(Source passage):
•••

This blog contains material I wrote and posted on multiply.com between the years 2005 and 2011 only. It does not contain any new material. For newer writing, please check my main blog (Bill the Butcher).


Saturday, 13 October 2012

Robbing Graves

It’s not often that one gets pointers from a comic, in this case the old Tintin story, The Seven Crystal Balls. That particular book and its sequel, Prisoners Of The Sun, dealt with a group of seven European “explorers” who went off to Peru and returned with Native American artefacts, including the mummy of the Inca Rascar Capac, which the expedition leader proceeded to place in a glass case in his living room. According to the storyline, surviving Incas then tracked the “explorers” down and – one by one – inflicted on them the revenge of Rascar Capac.
 

Early on in the first book, Tintin is talking to a man on the train who asks a simple question: why would the “explorers” want to go and dig up the mummies of Inca kings? Would “we” (the Belgians, like Tintin and his friends) like it if “they” came over and dug up “our” kings? What then?

It’s a valid point, of course. You know that the European “explorers” and “discoverers” treated the native cultures they discovered with an appalling degree of disrespect, something akin to the way a scientist watches bacteria on a slide, but with a sense of casual superiority thrown in, which a bacteriologist wouldn’t display. This was especially true of the Egyptologists, some of whose motives had more to do with the hunt for treasure than the search for truth.

Well, one might say, didn’t the digging up of Egyptian mummies (like that of that minor Pharaoh, Tutankhamen) and Viking barrows advance knowledge? Aren’t we better off now than if we’d known nothing of them at all?

•••

(Work required): From the essay on grave robbing above, set down the passage between "It’s a valid" and "them at all?", inclusive.

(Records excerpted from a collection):
•••

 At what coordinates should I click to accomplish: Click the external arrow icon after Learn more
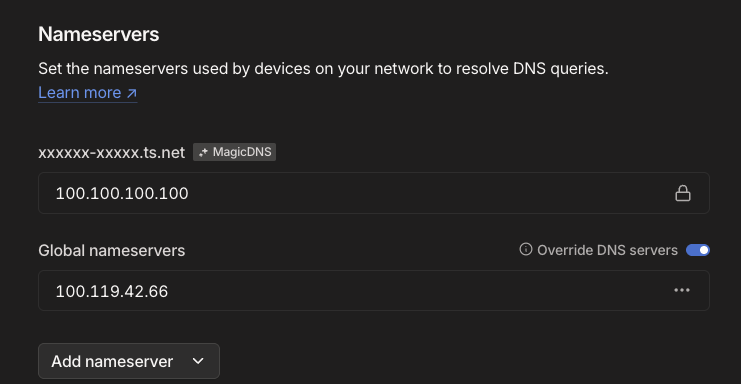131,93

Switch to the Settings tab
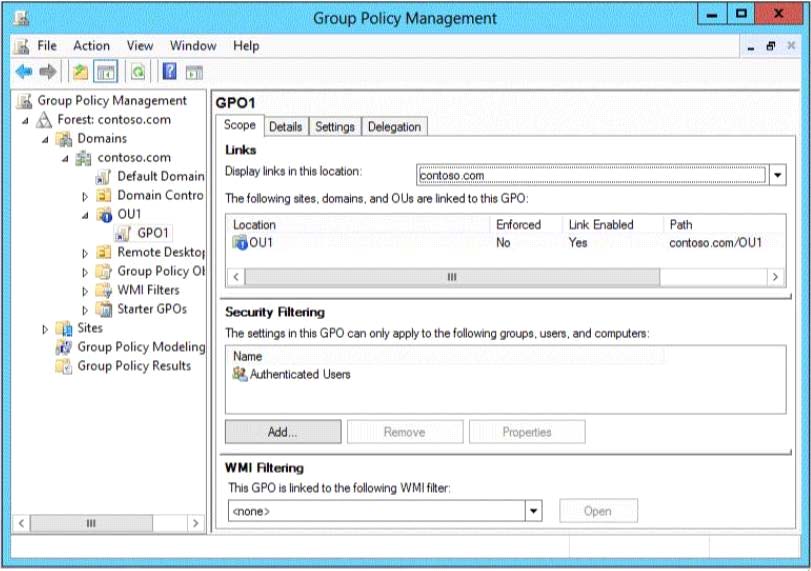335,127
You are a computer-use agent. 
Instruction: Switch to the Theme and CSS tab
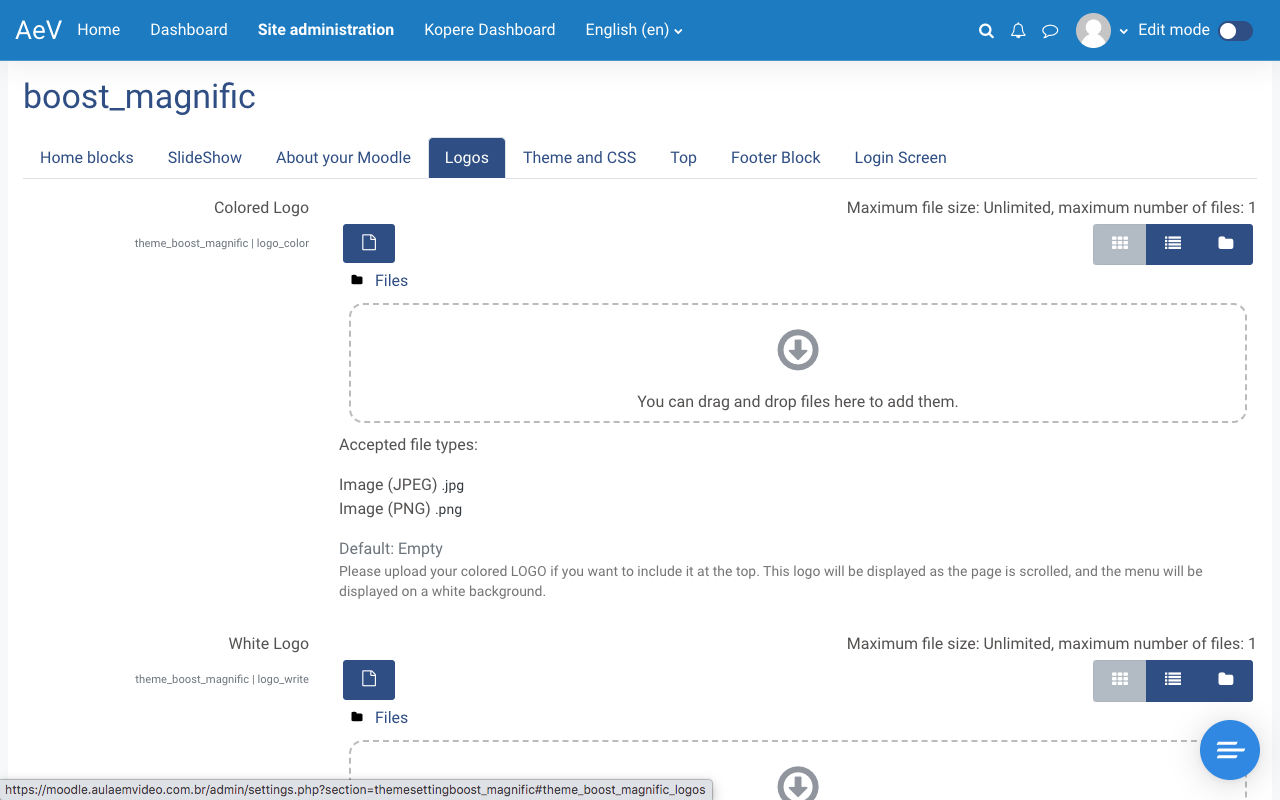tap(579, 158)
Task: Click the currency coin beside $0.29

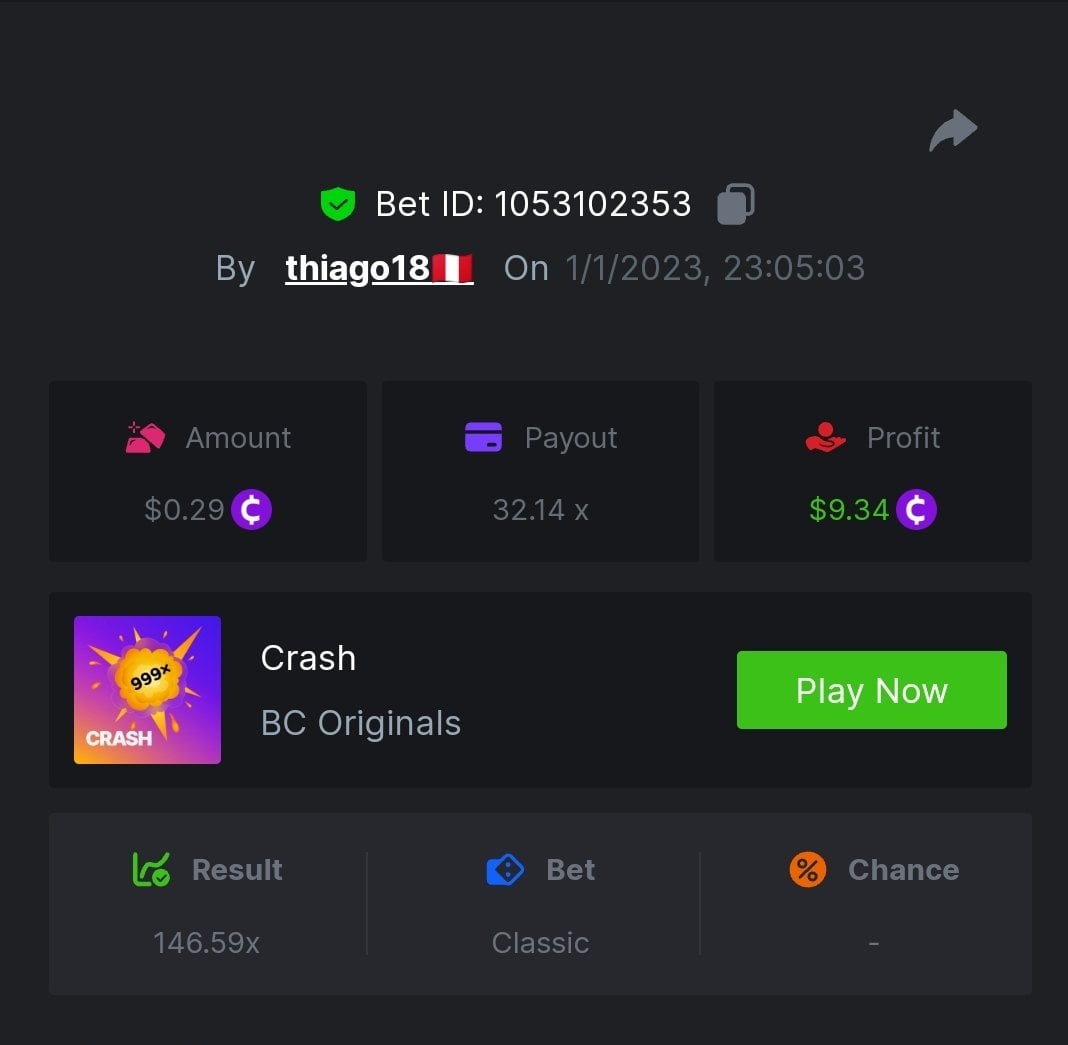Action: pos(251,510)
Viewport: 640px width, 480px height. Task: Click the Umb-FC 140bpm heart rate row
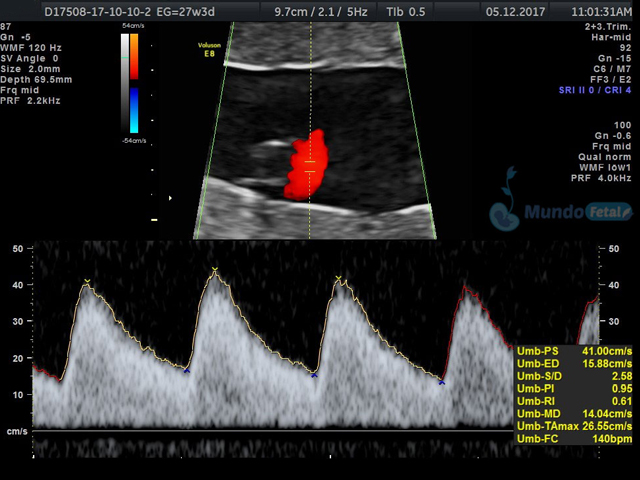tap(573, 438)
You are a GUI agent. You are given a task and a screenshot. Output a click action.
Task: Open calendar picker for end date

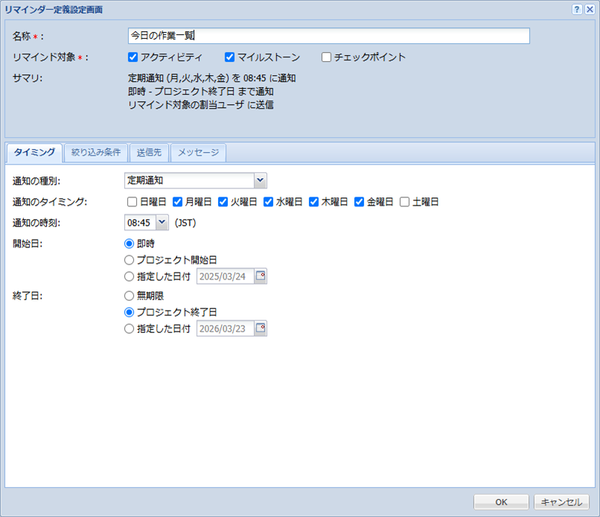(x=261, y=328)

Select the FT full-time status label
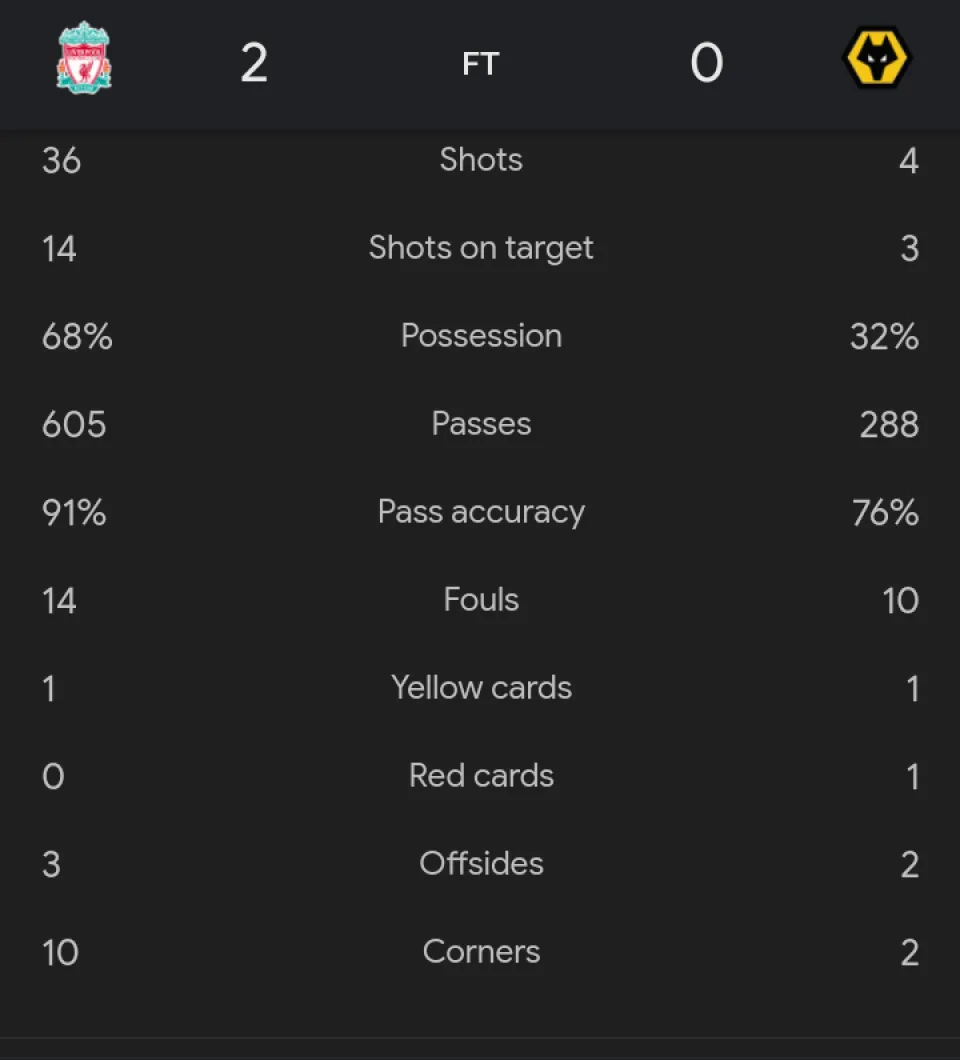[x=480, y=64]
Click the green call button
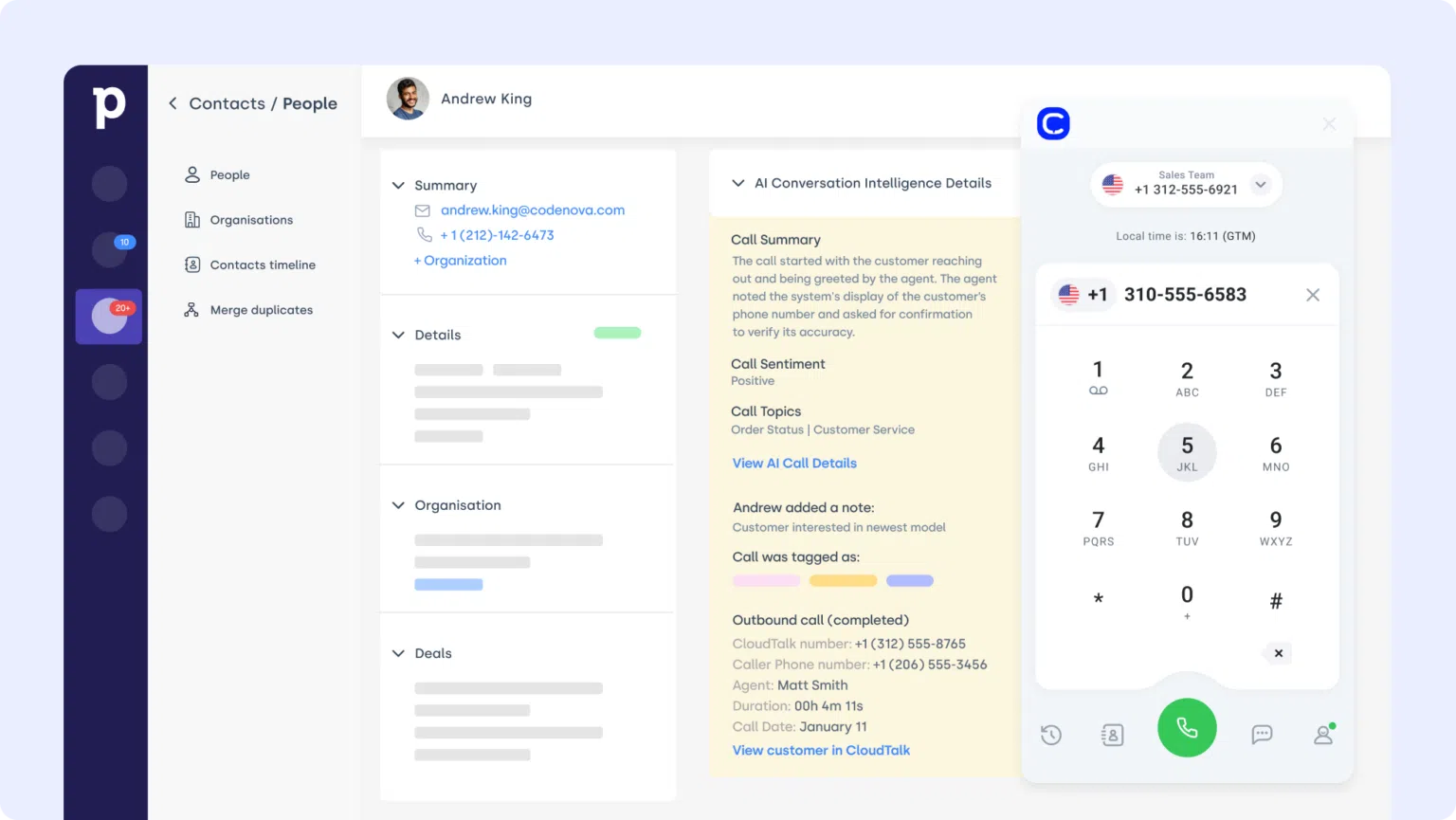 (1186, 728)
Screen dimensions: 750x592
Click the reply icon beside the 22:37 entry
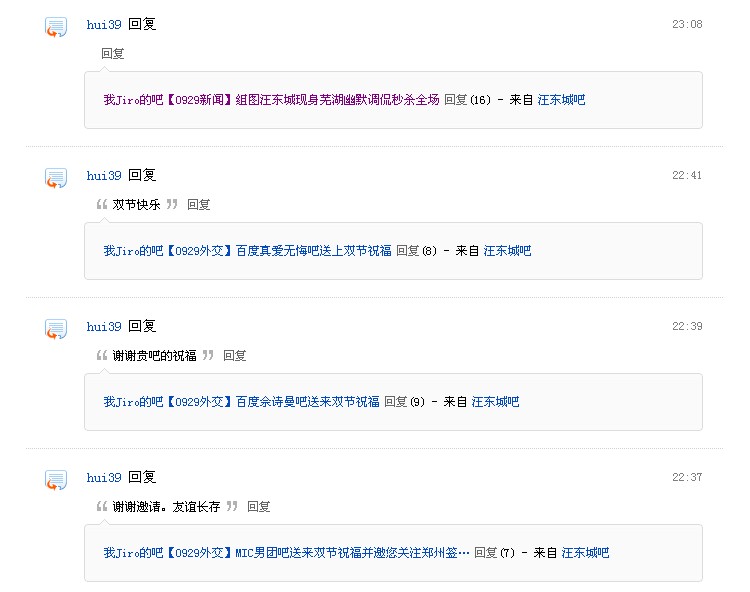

•••

(Response):
It’s a valid point, of course. You know that the European “explorers” and “discoverers” treated the native cultures they discovered with an appalling degree of disrespect, something akin to the way a scientist watches bacteria on a slide, but with a sense of casual superiority thrown in, which a bacteriologist wouldn’t display. This was especially true of the Egyptologists, some of whose motives had more to do with the hunt for treasure than the search for truth.

Well, one might say, didn’t the digging up of Egyptian mummies (like that of that minor Pharaoh, Tutankhamen) and Viking barrows advance knowledge? Aren’t we better off now than if we’d known nothing of them at all?